The existing research places a growing emphasis on the fact that the choice of lignocellulosic materials and their respective ratios typically have an impact on the tribological characteristics (such as coefficient of friction, wear, fade, and recovery) of the composite material. Given that each produced composite has a unique performance characteristic, it is necessary to determine the optimal composite that exhibits the maximum degree of satisfaction across all material attributes [40]. One way to do this is by use multi criteria decision making (MCDM) techniques. MCDM techniques are systematic approaches that use logical ways to assess the significance of criteria (i.e., material attributes) in relation to a specific application [41,42]. These techniques aid in selecting the most acceptable material candidate and eliminating inappropriate alternatives. Several MCDM techniques have been created to assist in the evaluation and selection of the most suitable alternative materials. These approaches include TOPSIS, MARCOS, COPRAS, GRA, PROMETHEE, MOORA, ELECTRE, CoCoSo, and ARAS, among others [[40], [41], [42], [43], [44], [45], [46], [47]]. The MARCOS methodology stands out as an effective ranking method due to its straightforward mathematical computations and user-friendly nature, in comparison to other MCDM techniques [48]. Conversely, specific MCDM problems utilize the CRITIC method to determine the weights of criteria (material property importance) [49]. Ranking alternatives is thus possible through the utilization of these two approaches. Hence, automotive brake friction materials reinforced with rice husk and Grewia optiva fiber, which were previously manufactured and evaluated for their tribological properties, were utilized in the current investigation [34,39]. Owing to the challenges associated with choosing the best-manufactured automotive brake friction composites, a hybrid approach known as CRITIC-MARCOS has been suggested. The evaluated tribological characteristics are set as the selection criteria, the criterion weight is determined using CRITIC and the final composite ranking is obtained using the MARCOS technique.

2. Experimental procedure

2.1. Materials and composite fabrication

A total of twelve ingredients were chosen for the production of the friction composite. These include phenolic resin as a binder, lapinus fiber, steel fiber, ceramic, and Grewia optiva fiber as the reinforcement, calcium carbonate and barite as space fillers, alumina and graphite as property modifiers, and vermiculite, rice husk, and rice husk ash as functional fillers. The Grewia optivafiber used in this study originates from the Dehlwin village situated in the Bilaspur area of Himachal Pradesh, India. The natural fiber was hand trimmed to fiber lengths ranging from 2 to 6 mm. The rice husk was gathered from the southern area of Brazil. The rice husk was further pulverized to achieve a particle size of ≤350 μm. To acquire the ash, the rice husk underwent a heating process at a temperature of 600 °C for duration of 2 hours in an oven equipped with air circulation. This procedure was carried out to eliminate all the organic compounds present. The outcome of this procedure was rice husk ash, rich in silica content characterized by its white powdery form.
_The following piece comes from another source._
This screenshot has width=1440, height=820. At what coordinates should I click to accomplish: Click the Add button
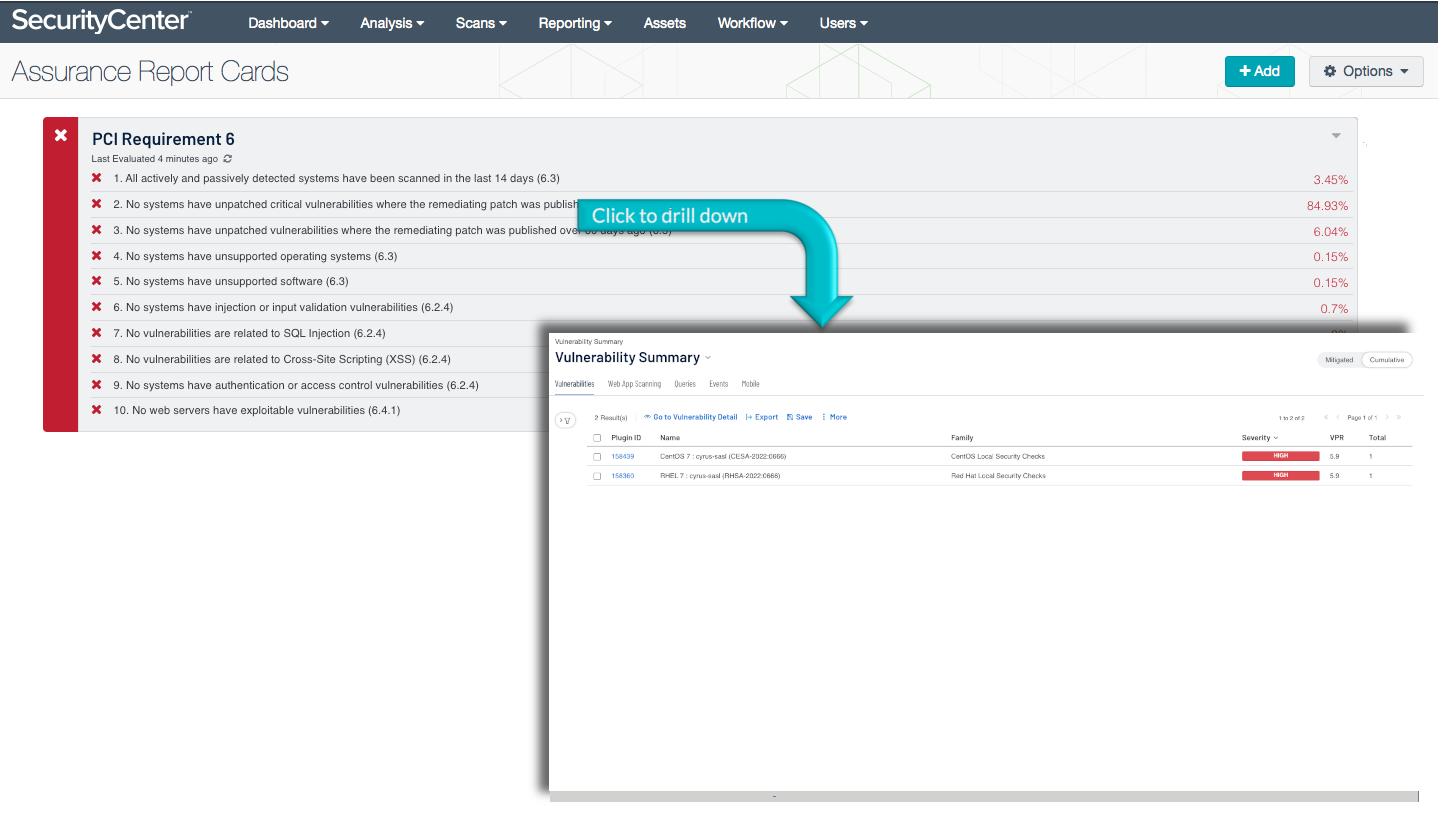point(1259,71)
Table 1 lists the several friction formulations and their component amounts along with their nomenclature and composition data. It is worth noting that there are two main groups of formulations, each sharing the same basic materials. The group I comprises formulations A1 to A4, where the amount (in wt.%) of ceramic and Grewia optiva is changed. The group II comprises formulations A5 and A6, where the type of natural abrasive (rice husk or rice husk ash) is changed. The ingredients of the formulations of group I were mixed using a high rotation shear mixer (Fabdecon Engineers, India) with a chopper speed of 3000 rev/min. To reach a uniform dispersion, the fibrous elements were blended with phenolic resin for 5 minutes, and then the powdered materials were added and mixed for a further 5 minutes. Next, 80 g of the resulting mixture was put into an iron mold. The prepared mold was heated for 8 minutes at 155 °C under 150 bar of pressure in a compression molding machine made by Fabdecon Engineers, India. To get rid of the volatiles created during the cure process; compression molding was done with four sporadic breathing cycles. After being taken out of the mold, the cured composites were allowed to cool at ambient temperature before being post-cured in an oven at 160 °C for 3h. For the formulations of group II, rice husk was thermally treated for two hours at 110 °C before being added to the mixture, to ensure the release of all moisture. After that, all the ingredients of each formulation were blended for 30 minutes using a WAB T2F Turbula mixer. By utilizing a Buehler Pneumet I mounting press, cylindrical pins measuring 14 mm in diameter and 15 mm in height were created. A pressure of 100 MPa was applied during the 10-minute hot molding operation at 150 °C. The pins were then subjected to a post-curing procedure in a muffle furnace for 4 hours at 200 °C, which is close to the cycle used for genuine brake pads. The fabrication methodology is described in full elsewhere [34,39]. Subsequently, all the post-cured composites were subjected to machining, resulting in specimens with a cylindrical shape, each cylinder with a diameter of 14 mm and a height of 7 mm. These specimens were then securely attached to a backplate (Fig. 1a), enabling their use in tribological testing. Fig. 2b displays a scanning electron microscope (SEM) picture of the fabricated composite, indicating the existence of several primary components.

Table 1

Materials (wt.%)	Nomenclature/Alternatives
Materials (wt.%)	A1	A2	A3	A4	A5	A6
Phenolic resin	10	10	10	10	12	12
Barite	50	50	50	50	30	30
Calcium carbonate	0	0	0	0	23	23
Graphite	6	6	6	6	8	8
Alumina	3	3	3	3	6	6
Vermiculite	5	5	5	5	0	0
Steel fiber	6	6	6	6	15	15
Lapinus fiber	10	10	10	10	0	0
Ceramic fiber	7.5	5	2.5	0	0	0
Grewia optiva fiber	2.5	5	7.5	10	0	0
Rice husk	0	0	0	0	6	0
Rice husk ash	0	0	0	0	0	6

2.2. Tribological characterization

The experiments were carried out in an LSBT (laboratory-scale braking tribometer). This apparatus replicates the working conditions (temperature, velocity, and contact pressure) encountered in actual vehicle braking systems [50]. The LSBT controls the starting temperature of each braking operation through an induction heating system, as can be seen on Fig. 2. This apparatus continually measures the temperature using a K-type thermocouple embedded in the brake disc and calculates the coefficient of friction (COF) throughout the entire testing procedure [51].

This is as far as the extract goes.